In commuting the sentences of 46 individuals serving long drug sentences, President Obama declared that America is a “nation of second chances” in a video address posted on the White House website. But that sunny optimism about our country’s willingness to forgive hasn’t led him to grant very many pardons, the relief whose purpose is to restore rights and status to those who have fully served their sentences, to give them a second chance at first class citizenship. Indeed, as Michael Isikoff reported the same day the commutations were issued, Obama’s 64 pardons are the fewest issued by any full-term president since John Adams. Indeed, the President has commuted more in the past six months than he has pardoned in his entire time in office.
The President’s determination to reduce unjustly lengthy prison sentences is commendable and historically significant. But it need and should not lead him to the neglect the other part of the clemency caseload, the petitions filed by individuals who have led exemplary lives for many years but are still burdened by severe collateral consequences and the stigma of conviction. Unfortunately those petitions appear to have have been shunted to the back burner in the excitement of the so-called “clemency initiative.”
Not surprisingly, in the wake of U.S. District Judge John Gleeson’s extraordinary May 21 expungement order in Doe v. U.S., another petition asking for the same relief has now been filed with Judge Gleeson. Also not surprisingly, since this new petition was filed by one of Ms. Doe’s co-defendants, the underlying facts in this second petition are similar. The second Jane Doe was a more culpable participant in the insurance fraud scheme, and was sentenced to 15 months in prison instead of probation.* However, she has remained law-abiding since her release more than a decade ago, and like the first Jane Doe she has had a very difficult time getting or keeping a job because of her conviction. It seems unlikely that the difference in the second Jane Doe’s role in the offense will make a difference in the way the court disposes of her petition.

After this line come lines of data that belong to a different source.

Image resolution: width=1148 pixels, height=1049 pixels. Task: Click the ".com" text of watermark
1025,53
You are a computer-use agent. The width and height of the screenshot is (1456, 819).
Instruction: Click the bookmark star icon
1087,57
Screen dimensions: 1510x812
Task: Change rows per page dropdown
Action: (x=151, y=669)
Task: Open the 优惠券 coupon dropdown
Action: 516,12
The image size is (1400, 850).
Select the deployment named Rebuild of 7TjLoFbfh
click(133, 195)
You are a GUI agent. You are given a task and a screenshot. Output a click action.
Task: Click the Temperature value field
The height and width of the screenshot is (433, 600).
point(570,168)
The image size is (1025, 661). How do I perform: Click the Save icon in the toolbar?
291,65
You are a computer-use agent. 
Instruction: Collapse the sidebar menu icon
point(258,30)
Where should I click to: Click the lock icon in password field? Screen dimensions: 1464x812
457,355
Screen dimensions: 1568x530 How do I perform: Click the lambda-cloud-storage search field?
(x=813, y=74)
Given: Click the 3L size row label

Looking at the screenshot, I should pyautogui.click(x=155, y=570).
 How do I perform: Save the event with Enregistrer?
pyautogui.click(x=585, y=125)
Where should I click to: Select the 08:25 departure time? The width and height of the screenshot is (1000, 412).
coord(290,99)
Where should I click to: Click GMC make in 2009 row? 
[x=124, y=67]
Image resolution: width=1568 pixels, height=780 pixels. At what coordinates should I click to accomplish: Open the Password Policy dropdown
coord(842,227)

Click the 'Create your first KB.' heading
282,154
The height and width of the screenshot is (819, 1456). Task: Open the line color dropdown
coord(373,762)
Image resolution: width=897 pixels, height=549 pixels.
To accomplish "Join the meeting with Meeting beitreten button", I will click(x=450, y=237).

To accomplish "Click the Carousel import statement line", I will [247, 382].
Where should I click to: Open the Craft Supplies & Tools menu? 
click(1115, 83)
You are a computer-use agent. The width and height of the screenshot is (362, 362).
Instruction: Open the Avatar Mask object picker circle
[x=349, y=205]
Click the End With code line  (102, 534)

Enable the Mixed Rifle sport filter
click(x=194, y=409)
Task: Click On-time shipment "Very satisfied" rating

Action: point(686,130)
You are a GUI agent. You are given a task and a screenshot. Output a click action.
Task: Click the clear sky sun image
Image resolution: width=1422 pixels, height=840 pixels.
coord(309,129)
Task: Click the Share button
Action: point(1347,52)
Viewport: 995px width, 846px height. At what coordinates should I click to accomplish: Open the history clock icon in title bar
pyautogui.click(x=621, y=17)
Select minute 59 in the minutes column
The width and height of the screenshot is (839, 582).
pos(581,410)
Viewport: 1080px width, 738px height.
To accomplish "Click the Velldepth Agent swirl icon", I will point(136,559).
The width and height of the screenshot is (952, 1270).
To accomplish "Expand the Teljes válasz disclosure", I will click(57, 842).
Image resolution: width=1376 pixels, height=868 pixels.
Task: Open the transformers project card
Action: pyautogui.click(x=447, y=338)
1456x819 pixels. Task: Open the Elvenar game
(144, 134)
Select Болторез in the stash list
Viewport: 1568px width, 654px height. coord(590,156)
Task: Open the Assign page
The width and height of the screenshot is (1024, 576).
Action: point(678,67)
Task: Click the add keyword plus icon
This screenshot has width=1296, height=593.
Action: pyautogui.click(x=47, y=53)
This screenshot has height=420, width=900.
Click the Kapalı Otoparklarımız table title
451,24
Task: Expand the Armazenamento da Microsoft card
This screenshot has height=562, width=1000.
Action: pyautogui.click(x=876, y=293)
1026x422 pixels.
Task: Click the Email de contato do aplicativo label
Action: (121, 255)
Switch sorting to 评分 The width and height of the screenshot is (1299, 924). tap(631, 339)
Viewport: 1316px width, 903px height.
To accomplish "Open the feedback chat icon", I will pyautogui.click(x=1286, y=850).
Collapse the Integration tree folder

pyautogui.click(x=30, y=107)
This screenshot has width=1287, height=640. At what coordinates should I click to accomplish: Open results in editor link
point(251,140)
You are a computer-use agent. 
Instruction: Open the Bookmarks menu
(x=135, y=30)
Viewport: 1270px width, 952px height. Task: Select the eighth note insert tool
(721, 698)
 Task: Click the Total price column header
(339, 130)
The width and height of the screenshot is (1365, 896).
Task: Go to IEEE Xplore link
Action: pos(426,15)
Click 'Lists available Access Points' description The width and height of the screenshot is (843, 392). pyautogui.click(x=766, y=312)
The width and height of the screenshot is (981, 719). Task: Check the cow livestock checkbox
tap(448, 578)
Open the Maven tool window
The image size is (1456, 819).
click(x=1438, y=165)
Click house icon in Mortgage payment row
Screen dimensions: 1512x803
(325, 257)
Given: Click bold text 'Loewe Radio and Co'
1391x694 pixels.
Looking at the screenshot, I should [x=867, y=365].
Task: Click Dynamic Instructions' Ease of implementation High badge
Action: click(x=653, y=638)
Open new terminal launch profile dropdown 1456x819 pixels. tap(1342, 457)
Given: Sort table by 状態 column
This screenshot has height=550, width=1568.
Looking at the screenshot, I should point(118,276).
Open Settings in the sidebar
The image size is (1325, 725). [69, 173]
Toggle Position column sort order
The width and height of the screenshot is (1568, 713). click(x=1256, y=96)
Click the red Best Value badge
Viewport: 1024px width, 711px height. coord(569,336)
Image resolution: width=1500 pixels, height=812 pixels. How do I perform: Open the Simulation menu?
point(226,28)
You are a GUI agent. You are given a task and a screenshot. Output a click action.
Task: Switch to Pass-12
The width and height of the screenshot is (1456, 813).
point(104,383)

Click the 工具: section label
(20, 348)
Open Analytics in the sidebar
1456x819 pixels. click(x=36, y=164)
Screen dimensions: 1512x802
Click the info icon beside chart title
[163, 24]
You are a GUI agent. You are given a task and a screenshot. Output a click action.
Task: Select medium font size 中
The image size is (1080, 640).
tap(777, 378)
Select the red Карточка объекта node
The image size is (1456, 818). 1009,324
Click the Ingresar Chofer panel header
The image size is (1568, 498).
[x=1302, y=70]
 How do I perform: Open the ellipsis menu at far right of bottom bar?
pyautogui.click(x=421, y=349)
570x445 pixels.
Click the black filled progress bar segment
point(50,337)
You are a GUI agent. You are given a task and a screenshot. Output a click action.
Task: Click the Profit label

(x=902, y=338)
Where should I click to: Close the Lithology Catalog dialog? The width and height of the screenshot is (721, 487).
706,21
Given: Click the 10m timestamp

Judge Gleeson has asked the government to show cause why the new petition should not be granted, which should guarantee that it gets attention at the highest levels of the Justice Department. Argument has been set for September 18. If there were any doubt about whether the government will prosecute its appeal of the first expungement order, it has probably been dispelled now that the proverbial floodgates appear to be opening. Potential amici should start lining up counsel.
The debased legal and social status that results from criminal conviction is visited disproportionately on African-Americans. Collateral consequences are the vehicle by which this country now imposes a permanent servitude on the descendants of those who were once literally owned by other human beings. Mass conviction no less than mass incarceration is a legacy of slavery. So we think it appropriate to commend to our readers Bryan Stevenson’s extraordinary interview for The Marshall Project in the wake of last week’s terrorist attack in Charleston. It is incumbent on all of us to consider how the scheme of collateral penalties imposed by the criminal justice system is calculated to keep millions of Americans disenfranchised and impoverished, and to dedicate ourselves to dismantling it.